[Tania León]
[Audio for this story from Weekend Edition Sunday will be available at approx. 12:00 p.m. ET]
December 19, 2010
“When it comes to creating new pieces for orchestra, opportunities for composers today are few and far between for anyone, let alone composers who work primarily in jazz. So Columbia University's Center for Jazz Studies and American Composers Orchestra devised a workshop to give jazz composers the tools they need to conjure new sounds from the imposing symphony orchestra.
Worlds Apart
"'You become identified as jazz, and even if you're a composer, you don't really interact with those people down the hall that are studying classical composition,' says American Composers Orchestra Executive Director Michael Geller. He says that classical composers still have advantages. 'They're introduced to techniques and composers and music,' Geller says. 'If you want to study jazz composition, you might be limited to some classes in big-band arranging or something like that.' Geller was among those who wanted to level the playing field. So he helped enlist a group of distinguished composers to lead seminars on contemporary orchestration, orchestral techniques and notation.

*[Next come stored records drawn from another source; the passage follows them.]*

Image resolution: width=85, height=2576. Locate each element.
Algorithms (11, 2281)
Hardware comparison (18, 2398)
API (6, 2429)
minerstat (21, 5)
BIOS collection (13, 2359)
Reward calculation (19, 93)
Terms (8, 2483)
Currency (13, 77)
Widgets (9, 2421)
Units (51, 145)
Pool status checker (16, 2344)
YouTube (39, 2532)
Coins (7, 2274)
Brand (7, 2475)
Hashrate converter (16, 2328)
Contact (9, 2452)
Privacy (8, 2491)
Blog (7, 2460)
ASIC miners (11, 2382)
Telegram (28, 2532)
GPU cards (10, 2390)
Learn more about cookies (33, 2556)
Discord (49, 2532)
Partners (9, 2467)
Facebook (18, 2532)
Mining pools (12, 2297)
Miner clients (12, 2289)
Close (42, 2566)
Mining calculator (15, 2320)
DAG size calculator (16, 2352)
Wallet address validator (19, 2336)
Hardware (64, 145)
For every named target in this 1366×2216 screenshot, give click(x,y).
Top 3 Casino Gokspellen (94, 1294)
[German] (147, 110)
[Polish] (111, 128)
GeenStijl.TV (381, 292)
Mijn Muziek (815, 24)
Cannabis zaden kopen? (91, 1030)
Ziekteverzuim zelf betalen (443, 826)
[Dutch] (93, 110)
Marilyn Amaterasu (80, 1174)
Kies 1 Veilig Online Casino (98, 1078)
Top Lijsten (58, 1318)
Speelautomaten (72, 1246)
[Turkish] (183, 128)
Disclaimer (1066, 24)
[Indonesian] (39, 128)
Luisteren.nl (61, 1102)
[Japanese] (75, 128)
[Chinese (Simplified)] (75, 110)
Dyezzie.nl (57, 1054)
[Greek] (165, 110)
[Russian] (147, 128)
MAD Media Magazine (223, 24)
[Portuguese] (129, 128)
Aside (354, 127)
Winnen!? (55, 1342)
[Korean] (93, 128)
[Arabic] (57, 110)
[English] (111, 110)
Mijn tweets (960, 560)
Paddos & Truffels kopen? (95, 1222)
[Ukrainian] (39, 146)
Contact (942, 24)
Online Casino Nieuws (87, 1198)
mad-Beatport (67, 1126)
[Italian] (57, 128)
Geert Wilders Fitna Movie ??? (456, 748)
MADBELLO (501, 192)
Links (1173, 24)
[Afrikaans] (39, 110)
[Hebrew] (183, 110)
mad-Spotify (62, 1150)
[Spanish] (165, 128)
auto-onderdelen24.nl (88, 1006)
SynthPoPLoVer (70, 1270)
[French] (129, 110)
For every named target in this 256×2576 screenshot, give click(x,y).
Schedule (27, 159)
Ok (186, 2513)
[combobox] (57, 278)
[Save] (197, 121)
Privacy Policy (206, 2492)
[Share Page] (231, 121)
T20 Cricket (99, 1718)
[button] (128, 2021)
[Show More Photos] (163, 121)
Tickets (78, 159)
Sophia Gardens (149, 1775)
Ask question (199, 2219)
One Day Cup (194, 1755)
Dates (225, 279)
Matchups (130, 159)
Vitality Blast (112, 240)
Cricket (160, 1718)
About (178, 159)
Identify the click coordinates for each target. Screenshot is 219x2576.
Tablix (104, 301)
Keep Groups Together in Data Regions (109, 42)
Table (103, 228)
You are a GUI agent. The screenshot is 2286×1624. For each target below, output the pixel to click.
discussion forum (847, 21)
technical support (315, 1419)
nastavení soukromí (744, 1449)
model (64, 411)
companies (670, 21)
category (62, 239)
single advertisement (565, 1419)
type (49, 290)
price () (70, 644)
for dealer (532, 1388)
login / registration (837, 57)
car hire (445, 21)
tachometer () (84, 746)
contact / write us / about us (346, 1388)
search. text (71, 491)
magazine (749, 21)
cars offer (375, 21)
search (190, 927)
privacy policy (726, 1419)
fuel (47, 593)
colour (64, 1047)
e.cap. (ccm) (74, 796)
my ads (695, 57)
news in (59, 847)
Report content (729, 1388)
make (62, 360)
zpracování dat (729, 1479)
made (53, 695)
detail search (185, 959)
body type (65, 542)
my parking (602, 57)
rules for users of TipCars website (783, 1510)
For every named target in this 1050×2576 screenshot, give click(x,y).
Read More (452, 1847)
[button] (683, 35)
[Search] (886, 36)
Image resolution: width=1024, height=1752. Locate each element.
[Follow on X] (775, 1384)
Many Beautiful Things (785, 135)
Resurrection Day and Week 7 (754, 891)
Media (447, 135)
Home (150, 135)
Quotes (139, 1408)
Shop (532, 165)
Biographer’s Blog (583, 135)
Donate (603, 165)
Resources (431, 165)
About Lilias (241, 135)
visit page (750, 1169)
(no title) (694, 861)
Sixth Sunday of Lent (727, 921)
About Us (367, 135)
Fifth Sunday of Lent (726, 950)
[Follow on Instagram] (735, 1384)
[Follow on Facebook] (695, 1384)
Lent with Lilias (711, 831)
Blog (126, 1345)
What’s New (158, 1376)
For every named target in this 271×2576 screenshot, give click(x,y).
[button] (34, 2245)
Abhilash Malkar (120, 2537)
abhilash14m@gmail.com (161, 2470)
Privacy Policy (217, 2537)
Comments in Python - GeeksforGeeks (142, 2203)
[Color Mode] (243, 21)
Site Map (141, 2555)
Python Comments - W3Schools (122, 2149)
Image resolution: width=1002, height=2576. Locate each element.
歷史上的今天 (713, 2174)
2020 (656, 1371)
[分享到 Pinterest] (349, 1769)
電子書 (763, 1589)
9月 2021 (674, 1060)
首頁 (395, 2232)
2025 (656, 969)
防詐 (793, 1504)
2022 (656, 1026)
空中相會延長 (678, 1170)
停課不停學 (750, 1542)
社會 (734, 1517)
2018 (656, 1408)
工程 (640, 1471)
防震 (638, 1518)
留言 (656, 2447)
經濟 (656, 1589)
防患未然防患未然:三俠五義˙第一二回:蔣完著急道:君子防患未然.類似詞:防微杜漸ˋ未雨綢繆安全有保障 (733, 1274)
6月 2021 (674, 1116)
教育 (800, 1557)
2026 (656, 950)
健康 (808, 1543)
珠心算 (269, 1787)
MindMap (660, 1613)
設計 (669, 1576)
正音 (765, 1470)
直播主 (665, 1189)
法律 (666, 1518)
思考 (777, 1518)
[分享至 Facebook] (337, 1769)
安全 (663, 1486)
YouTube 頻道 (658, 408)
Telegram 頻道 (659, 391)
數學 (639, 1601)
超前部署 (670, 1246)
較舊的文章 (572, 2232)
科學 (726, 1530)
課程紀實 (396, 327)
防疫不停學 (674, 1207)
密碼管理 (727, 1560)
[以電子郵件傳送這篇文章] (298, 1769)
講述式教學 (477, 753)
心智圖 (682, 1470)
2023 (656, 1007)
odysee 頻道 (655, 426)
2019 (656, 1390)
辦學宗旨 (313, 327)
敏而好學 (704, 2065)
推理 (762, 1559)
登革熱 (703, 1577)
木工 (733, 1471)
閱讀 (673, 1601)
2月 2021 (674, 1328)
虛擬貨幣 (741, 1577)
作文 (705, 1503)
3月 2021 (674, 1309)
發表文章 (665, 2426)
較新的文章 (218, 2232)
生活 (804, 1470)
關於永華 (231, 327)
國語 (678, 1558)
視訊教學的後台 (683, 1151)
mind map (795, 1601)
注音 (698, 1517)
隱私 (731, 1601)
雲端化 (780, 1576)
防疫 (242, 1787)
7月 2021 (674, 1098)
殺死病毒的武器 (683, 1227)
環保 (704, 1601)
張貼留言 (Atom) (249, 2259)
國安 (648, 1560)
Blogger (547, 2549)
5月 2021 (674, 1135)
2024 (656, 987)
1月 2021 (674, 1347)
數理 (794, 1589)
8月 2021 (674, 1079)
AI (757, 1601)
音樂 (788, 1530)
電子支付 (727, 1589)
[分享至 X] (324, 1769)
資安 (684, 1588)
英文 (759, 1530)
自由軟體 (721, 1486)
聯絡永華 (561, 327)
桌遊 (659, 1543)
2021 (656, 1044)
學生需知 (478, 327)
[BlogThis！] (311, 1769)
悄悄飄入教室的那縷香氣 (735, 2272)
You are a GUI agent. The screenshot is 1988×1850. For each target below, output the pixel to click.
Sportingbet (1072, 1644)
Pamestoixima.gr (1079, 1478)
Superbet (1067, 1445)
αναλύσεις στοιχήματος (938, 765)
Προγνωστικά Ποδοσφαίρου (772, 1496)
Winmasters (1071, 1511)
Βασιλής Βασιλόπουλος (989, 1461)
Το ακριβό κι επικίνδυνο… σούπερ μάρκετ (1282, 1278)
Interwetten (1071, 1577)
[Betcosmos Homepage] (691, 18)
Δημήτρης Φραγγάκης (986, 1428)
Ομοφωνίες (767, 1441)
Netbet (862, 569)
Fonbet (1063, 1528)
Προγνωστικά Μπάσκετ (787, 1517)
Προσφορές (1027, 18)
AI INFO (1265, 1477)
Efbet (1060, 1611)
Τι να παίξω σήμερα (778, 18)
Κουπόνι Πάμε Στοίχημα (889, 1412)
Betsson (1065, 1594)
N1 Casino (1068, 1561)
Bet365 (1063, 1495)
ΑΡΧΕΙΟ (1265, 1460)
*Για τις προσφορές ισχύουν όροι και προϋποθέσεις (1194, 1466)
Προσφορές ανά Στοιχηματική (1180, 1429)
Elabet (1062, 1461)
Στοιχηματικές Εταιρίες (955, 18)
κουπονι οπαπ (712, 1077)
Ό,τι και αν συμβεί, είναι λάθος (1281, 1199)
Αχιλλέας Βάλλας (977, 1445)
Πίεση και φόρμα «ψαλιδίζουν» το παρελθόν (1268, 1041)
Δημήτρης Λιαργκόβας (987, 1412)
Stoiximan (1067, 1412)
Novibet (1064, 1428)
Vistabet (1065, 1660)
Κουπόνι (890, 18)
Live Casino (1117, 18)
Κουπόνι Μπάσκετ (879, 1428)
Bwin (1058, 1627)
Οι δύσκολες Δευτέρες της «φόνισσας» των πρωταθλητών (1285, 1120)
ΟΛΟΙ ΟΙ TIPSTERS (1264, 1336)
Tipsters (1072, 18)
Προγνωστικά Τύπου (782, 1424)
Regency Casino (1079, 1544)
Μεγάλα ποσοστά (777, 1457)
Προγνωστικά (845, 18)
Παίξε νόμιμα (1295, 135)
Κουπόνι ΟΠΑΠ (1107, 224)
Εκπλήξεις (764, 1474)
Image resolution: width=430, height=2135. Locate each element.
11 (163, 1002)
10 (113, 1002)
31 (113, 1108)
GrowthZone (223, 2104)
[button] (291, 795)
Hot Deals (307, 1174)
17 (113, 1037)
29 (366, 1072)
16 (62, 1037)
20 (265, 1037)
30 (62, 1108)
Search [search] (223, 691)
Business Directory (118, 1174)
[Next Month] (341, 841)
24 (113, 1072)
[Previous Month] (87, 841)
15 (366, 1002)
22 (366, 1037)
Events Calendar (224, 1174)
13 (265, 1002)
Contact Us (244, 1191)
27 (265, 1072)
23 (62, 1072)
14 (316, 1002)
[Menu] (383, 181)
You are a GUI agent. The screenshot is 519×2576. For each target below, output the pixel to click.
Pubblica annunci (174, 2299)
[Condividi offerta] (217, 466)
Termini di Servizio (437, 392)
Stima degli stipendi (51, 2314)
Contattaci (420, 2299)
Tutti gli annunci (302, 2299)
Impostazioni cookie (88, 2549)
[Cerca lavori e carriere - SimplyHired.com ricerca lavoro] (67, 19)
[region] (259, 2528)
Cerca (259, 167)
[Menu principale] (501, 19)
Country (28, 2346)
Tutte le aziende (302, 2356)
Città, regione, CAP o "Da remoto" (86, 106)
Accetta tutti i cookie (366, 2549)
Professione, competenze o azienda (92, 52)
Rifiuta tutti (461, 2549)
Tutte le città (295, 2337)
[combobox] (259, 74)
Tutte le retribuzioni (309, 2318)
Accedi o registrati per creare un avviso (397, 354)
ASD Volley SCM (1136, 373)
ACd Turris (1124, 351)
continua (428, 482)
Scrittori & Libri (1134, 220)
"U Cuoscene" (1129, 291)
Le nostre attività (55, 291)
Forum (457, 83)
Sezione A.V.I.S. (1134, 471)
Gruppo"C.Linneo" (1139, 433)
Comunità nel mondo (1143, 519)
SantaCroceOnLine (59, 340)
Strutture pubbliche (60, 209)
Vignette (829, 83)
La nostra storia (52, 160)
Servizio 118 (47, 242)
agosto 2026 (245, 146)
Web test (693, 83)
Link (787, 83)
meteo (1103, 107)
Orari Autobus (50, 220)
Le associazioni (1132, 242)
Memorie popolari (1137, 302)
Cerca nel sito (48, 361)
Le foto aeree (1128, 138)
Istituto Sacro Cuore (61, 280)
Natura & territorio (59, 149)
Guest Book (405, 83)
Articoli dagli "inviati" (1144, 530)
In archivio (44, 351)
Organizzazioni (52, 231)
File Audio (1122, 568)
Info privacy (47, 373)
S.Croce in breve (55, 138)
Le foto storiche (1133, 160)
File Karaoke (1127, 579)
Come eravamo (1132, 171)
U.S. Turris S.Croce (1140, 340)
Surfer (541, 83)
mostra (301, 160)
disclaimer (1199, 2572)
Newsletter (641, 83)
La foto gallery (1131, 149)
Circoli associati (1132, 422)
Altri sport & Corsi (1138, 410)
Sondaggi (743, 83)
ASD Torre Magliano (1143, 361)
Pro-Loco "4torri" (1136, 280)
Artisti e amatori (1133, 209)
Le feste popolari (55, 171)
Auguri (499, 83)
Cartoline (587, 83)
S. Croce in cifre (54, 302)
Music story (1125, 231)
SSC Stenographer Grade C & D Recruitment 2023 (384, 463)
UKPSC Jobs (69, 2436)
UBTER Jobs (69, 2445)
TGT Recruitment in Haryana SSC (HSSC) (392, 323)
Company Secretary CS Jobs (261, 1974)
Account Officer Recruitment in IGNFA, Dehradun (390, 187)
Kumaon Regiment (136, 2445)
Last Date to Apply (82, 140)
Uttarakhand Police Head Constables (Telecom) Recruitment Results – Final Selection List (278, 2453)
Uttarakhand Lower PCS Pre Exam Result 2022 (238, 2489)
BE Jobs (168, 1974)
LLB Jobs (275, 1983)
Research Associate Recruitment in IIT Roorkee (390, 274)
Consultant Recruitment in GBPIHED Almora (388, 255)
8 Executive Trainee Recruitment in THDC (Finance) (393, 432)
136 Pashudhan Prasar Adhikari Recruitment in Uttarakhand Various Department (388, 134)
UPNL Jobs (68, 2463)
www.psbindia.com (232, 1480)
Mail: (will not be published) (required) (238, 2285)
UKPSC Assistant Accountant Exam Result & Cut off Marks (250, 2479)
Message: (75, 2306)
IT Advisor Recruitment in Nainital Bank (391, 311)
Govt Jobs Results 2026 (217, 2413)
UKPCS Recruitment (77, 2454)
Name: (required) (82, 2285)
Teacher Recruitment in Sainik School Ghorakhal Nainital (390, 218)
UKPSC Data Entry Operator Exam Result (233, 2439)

“These composers, including Cuban-born composer and pianist Tania Leon, also happen to be well-versed in jazz and other traditions. 'This is how I grew up, when I was at the conservatory training to be a concert pianist,' Leon says.” “In the first half of the 20th century, the works of composers such as Igor Stravinsky and George Gershwin drew overtly on jazz. Across the color line, jazz composers like Duke Ellington ventured into the elite terrain of classical music — but not without obstacles. It wasn't until 1931 that William Grant Still became the first African-American to receive a premiere by a major orchestra.
“Still wrote about the viability of having a 'Negro orchestra,' and he didn't mean a segregated orchestra of black musicians. That already existed, says George Lewis, the MacArthur Fellowship-winning composer who directs Columbia's Center for Jazz Studies. 'Negro was a metaphor for people who were code switchers,' Lewis says. That's a term he uses for people fluent in multiple musical traditions. 'You had to play classical music. You had to play popular music. You had to be a conductor. You had to be a pianist. You had to be an oboist. And then you had to learn to improvise, because that's what it is in the vernacular music world — it's all about improvisation.'
“Lewis says that Still 'figured a symphony orchestra of people like this, the so-called 'negro orchestra,' would be able to play the written page and to do improvisation. He talked about doing improvisations with the orchestra, and this was 1930.' Jazz is all about improvisation, but the orchestra hasn't evolved much in that direction. Composer Derek Bermel is also on the institute's faculty, and he says that improvising isn't the only thing that separates jazz musicians from classical players. 'They probably can't swing in the way that a jazz musician can swing,' Bermel says.
“That was the point of the Institute: to help jazz composers figure out what you do with all of those non-improvising, un-swinging orchestral musicians. The answers have the potential to shift the course of concert music. 'With jazz composers writing concert music, anything can happen, because there's that freedom,' Bermel says, 'that freedom of improvisation, of being in the moment that's such a part of jazz. That could really combine beautifully with that sense of tradition and exactitude that's in the classical world.'” “You'll have to wait until June to hear the results from the Institute's participants. Eight of them will be selected for an American Composers Orchestra reading of their works.” [Duke Ellington (1899-1974), Tania León (b. 1943) and William Grant Still (1895-1978) are featured at AfriClassical.com]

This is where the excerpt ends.